The New York Times claims that the National Restaurant Association has raised millions of dollars over the years through ownership of the company ServSafe. This company is known within the industry as the de facto training option for food handling safety courses. These kinds of courses are required by law in Texas, California, Illinois, and Florida and are commonly used across the country to train new staff. Many have to retake the courses every three years as well. The class is $15, and the cost is usually passed onto the employees themselves.
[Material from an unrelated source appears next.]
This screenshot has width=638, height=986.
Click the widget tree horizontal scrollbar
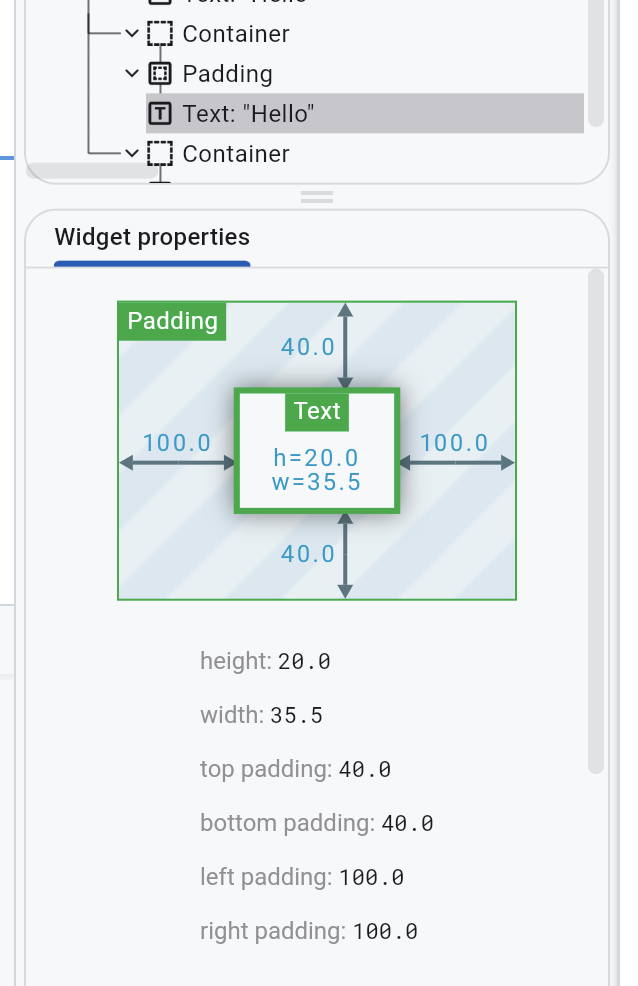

The New York Times found that the annual revenue generated by these courses since 2010 totaled more than $25 million and easily covered the company's lobbying costs in that same period. Grub Street adds that even though ServSafe is well known within the industry, even experienced restaurateurs had no idea the company was linked to the National Restaurant Association.
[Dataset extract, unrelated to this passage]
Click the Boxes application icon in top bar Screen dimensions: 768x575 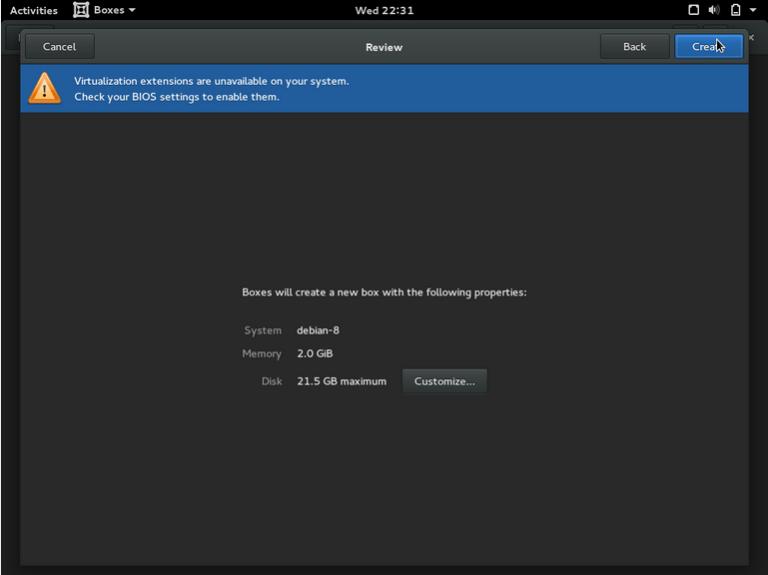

Minimum wage has been stagnant for 15 years
The New York Times says that the National Restaurant Association is the largest food-service lobbying firm in the country; the outlet reports that the organization "has spent decades fighting increases to the minimum wage at the federal and state levels." It acquired ServSafe after a loss in that fight back in 2009 when the minimum wage was last raised to $7.25.
The National Restaurant Association was seeking a way to raise its income without increasing its dues, so it acquired the profitable education company ServSafe. It then used its lobbying skills to mandate this training for all restaurant workers — instead of just managers, as was previously the case — in California, Texas, and Illinois. This effectively secured a large income without having to raise dues. The New York Times adds that this practice is not considered illegal.
The fight for a higher minimum wage has been a hot topic for the last decade. The official Fight for $15 movement began in 2012, but other advocates at both state and federal levels have taken up the cause as well. In that time, Washington D.C. has approved a $15 minimum, and California has even approved a raise to $22, but the federal minimum has been stagnant in that time. This report by The New York Times shows that the people who are most affected by this pause in wage increases are also apparently the people who are paying to lobby against those changes.